Reputation: 163
I have an embedded Jetty v9.2.10 server with a cross-origin filter (org.eclipse.jetty.servlets.CrossOriginFilter) set up. The server has a REST service on it that I'm trying to POST to using jQuery. The POST attempt gets as far as the OPTIONS request in Firefox; the exchange goes as follows:
Request headers
Host: localhost:8402
User-Agent: Mozilla/5.0 (X11; Ubuntu; Linux x86_64; rv:39.0) Gecko/20100101 Firefox/39.0
Accept: text/html,application/xhtml+xml,application/xml;q=0.9,*/*;q=0.8
Accept-Language: en-US,en;q=0.5
Accept-Encoding: gzip, deflate
Origin: http://localhost
Access-Control-Request-Method: POST
Access-Control-Request-Headers: content-type
Connection: keep-alive
Pragma: no-cache
Cache-Control: no-cache
Response headers
Allow: HEAD, POST, GET, OPTIONS
Content-Length: 24
Content-Type: text/plain
Date: Wed, 12 Aug 2015 00:57:35 GMT
Expires: Thu, 01 Jan 1970 00:00:00 GMT
Server: Jetty(9.2.10.v20150310)
(Notably, none of the Access-Control headers that I would expect to be in the response are there.) If I try it in Chrome, its network debugger tells me that the response to the OPTIONS request is insecure, so I can't even see what comes back, but that's probably a separate issue.

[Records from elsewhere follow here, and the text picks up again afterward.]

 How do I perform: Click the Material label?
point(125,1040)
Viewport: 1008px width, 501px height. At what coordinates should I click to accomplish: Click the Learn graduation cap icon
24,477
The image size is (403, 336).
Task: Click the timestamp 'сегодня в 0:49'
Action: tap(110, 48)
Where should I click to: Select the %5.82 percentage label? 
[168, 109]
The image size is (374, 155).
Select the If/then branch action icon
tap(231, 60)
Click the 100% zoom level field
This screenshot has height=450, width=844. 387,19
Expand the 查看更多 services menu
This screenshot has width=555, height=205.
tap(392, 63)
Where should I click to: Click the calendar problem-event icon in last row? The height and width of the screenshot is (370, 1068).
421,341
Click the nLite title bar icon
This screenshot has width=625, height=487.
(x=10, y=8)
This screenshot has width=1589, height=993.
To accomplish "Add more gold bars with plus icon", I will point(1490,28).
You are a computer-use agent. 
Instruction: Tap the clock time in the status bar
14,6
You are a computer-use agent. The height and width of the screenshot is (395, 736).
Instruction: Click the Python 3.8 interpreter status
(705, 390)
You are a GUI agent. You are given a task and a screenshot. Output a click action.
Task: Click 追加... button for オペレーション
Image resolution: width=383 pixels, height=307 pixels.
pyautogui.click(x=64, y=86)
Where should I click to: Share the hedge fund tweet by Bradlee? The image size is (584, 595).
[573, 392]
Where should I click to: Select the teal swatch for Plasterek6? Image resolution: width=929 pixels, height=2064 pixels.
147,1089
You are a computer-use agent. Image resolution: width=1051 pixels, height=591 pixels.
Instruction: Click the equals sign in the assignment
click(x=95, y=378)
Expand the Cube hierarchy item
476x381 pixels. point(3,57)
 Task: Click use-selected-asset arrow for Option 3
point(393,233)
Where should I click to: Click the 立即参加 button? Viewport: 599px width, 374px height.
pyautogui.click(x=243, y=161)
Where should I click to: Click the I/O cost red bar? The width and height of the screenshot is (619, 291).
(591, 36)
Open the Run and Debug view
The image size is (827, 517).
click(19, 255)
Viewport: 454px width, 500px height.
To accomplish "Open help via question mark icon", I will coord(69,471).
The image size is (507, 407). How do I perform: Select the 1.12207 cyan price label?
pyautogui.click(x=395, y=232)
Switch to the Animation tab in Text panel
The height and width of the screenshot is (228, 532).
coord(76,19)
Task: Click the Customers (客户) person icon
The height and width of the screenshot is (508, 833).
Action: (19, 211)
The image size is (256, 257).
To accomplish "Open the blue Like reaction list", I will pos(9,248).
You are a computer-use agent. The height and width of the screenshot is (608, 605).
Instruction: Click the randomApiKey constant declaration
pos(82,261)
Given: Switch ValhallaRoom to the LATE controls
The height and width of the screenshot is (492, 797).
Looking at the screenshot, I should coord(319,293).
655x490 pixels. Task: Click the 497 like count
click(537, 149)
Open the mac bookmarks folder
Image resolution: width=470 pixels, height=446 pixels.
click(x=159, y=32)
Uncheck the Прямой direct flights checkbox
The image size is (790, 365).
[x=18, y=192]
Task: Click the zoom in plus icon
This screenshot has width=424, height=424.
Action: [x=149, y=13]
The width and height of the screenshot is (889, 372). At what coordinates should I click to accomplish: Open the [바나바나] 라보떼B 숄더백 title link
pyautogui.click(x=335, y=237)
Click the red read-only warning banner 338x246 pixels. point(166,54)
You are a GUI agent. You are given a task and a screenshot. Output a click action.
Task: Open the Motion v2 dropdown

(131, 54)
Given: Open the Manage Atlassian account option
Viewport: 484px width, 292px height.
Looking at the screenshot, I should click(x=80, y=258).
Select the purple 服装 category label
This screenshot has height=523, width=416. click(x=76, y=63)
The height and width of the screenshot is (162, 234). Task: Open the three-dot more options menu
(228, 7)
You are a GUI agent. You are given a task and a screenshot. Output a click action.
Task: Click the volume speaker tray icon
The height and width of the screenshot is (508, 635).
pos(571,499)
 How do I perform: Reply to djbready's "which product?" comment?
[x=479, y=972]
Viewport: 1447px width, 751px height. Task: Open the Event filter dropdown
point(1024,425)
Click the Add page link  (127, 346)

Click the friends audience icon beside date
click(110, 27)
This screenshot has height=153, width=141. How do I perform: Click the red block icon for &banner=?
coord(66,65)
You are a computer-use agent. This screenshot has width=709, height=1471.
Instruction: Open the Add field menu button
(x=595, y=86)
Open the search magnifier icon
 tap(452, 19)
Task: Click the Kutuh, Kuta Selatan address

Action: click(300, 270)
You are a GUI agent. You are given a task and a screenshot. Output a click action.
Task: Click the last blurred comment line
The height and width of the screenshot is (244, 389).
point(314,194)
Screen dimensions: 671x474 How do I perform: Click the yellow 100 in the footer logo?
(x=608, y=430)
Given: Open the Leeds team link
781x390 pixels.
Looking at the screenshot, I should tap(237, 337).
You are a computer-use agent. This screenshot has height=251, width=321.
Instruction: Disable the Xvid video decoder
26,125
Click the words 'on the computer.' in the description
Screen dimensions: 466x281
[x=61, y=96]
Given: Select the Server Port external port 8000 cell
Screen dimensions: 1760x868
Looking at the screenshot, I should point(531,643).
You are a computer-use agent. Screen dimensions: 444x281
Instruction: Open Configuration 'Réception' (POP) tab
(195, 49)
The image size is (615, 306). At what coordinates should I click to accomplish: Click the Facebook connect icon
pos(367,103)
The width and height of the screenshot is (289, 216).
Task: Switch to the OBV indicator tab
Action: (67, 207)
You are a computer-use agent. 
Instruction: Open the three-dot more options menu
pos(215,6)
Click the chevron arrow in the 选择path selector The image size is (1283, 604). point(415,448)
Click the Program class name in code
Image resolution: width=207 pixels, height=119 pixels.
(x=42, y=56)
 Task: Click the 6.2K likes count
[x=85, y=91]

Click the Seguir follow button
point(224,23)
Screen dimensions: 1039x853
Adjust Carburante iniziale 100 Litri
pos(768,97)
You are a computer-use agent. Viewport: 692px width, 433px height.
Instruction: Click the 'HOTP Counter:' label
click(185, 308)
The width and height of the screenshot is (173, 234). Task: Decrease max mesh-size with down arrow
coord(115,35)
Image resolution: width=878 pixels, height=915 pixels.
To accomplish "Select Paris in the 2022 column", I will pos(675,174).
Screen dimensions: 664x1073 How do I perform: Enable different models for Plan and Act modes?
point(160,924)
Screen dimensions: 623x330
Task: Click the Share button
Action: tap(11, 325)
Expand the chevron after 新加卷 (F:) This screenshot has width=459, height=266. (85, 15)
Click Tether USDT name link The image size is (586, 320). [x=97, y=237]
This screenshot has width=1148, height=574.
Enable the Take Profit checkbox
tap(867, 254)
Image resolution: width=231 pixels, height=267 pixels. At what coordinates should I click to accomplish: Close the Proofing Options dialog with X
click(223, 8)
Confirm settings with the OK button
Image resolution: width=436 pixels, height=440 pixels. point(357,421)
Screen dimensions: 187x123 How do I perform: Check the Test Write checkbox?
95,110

Here is the JavaScript that makes the request:
$(document).ready(function(){
var queryString = URI.parseQuery(URI(window.location.href).search());
var cred = "/*a really long token*/";
$.ajax({
type: "POST",
url: "https://localhost:8402/api/v1/resource/agent/" + queryString.agentId + "/connector?token=" + cred,
data: {
//some JSON
},
success: function(data,status){
alert("Response: " + data + "\nStatus: " + status);
},
crossDomain: true,
contentType: 'application/json'
});
});
Here is the method where I set up the CORS filter on the server:
private void addCorsFilter(ServletContextHandler servletHandler)
{
FilterHolder corsFilter = servletHandler.addFilter(CrossOriginFilter.class, "/*", EnumSet.allOf(DispatcherType.class));
// this string is set to "http(s?)://localhost*" as I have everything running locally right now, but setting to "*" doesn't make a difference
String studioDomain = environmentVariableReader.read(Constants.Env.STUDIO_DOMAIN);
corsFilter.setInitParameter(CrossOriginFilter.ALLOWED_ORIGINS_PARAM, studioDomain);
corsFilter.setInitParameter(CrossOriginFilter.ACCESS_CONTROL_ALLOW_ORIGIN_HEADER, "*");
corsFilter.setInitParameter(CrossOriginFilter.ALLOWED_METHODS_PARAM, "GET,POST,HEAD,PUT,OPTIONS");
corsFilter.setInitParameter(CrossOriginFilter.ALLOWED_HEADERS_PARAM, "X-Requested-With,Content-Type,Accept,Origin");
corsFilter.setInitParameter(CrossOriginFilter.ACCESS_CONTROL_ALLOW_CREDENTIALS_HEADER, "true");
logger.info("cross-origin filter allowing {}", studioDomain);
}
I've tried setting up the CrossOriginFilter using instructions from both of the answers here--as well as wildcarding many of the fields--but most configurations give me the same result. I can provide relevant Jetty logs if they would help.
Upvotes: 1
Views: 259
Reputation: 163
The problem turned out to be unrelated to anything here. Filtering was actually being handled by Guice, and it would delegate to Jetty's filter chain only after it had gone through the filters it knew about and attempted to service the request using a servlet it injected. I didn't know about this, so I hadn't added the CrossOriginFilter
to Guice's ServletModule
. As a result, Guice attempted to service the request using the RESTEasy dispatcher servlet it had injected (hence the response looking like the default HttpServlet.doOptions()
) and wouldn't use Jetty's filter chain because the request had been serviced.